◆ Source material ◆
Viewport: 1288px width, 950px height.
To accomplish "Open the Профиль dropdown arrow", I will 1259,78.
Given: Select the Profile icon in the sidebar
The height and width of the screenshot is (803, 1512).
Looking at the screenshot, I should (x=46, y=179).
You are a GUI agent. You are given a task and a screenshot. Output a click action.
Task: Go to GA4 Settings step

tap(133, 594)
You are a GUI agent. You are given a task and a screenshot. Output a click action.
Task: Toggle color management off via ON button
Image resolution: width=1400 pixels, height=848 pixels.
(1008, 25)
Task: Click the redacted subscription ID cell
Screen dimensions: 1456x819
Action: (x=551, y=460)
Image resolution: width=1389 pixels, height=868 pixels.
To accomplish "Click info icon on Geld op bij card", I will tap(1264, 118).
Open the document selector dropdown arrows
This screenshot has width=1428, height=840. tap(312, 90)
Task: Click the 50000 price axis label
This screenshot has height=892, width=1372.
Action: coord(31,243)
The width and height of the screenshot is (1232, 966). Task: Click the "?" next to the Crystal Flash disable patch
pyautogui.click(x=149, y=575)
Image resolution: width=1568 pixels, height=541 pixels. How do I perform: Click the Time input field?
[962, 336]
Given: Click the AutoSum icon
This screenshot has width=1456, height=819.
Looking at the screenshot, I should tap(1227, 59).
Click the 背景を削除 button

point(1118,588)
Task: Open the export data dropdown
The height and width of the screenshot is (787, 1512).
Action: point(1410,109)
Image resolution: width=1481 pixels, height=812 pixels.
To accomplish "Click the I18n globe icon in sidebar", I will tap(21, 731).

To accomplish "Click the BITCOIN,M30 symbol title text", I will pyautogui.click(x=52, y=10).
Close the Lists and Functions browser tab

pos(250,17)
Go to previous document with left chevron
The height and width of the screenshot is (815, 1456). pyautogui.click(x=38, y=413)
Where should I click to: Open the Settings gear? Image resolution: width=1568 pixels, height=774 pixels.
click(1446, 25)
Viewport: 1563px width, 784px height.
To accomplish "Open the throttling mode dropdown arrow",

◆ Activity ◆
Retype each record, matching it exactly.

◆ Answer below ◆
Viewport: 1288px width, 950px height.
To accomplish "Open the Профиль dropdown arrow", I will 1259,78.
Given: Select the Profile icon in the sidebar
The height and width of the screenshot is (803, 1512).
Looking at the screenshot, I should (x=46, y=179).
You are a GUI agent. You are given a task and a screenshot. Output a click action.
Task: Go to GA4 Settings step

tap(133, 594)
You are a GUI agent. You are given a task and a screenshot. Output a click action.
Task: Toggle color management off via ON button
Image resolution: width=1400 pixels, height=848 pixels.
(1008, 25)
Task: Click the redacted subscription ID cell
Screen dimensions: 1456x819
Action: (x=551, y=460)
Image resolution: width=1389 pixels, height=868 pixels.
To accomplish "Click info icon on Geld op bij card", I will tap(1264, 118).
Open the document selector dropdown arrows
This screenshot has width=1428, height=840. tap(312, 90)
Task: Click the 50000 price axis label
This screenshot has height=892, width=1372.
Action: coord(31,243)
The width and height of the screenshot is (1232, 966). Task: Click the "?" next to the Crystal Flash disable patch
pyautogui.click(x=149, y=575)
Image resolution: width=1568 pixels, height=541 pixels. How do I perform: Click the Time input field?
[962, 336]
Given: Click the AutoSum icon
This screenshot has width=1456, height=819.
Looking at the screenshot, I should tap(1227, 59).
Click the 背景を削除 button

point(1118,588)
Task: Open the export data dropdown
The height and width of the screenshot is (787, 1512).
Action: point(1410,109)
Image resolution: width=1481 pixels, height=812 pixels.
To accomplish "Click the I18n globe icon in sidebar", I will tap(21, 731).

To accomplish "Click the BITCOIN,M30 symbol title text", I will pyautogui.click(x=52, y=10).
Close the Lists and Functions browser tab

pos(250,17)
Go to previous document with left chevron
The height and width of the screenshot is (815, 1456). pyautogui.click(x=38, y=413)
Where should I click to: Open the Settings gear? Image resolution: width=1568 pixels, height=774 pixels.
click(1446, 25)
Viewport: 1563px width, 784px height.
To accomplish "Open the throttling mode dropdown arrow",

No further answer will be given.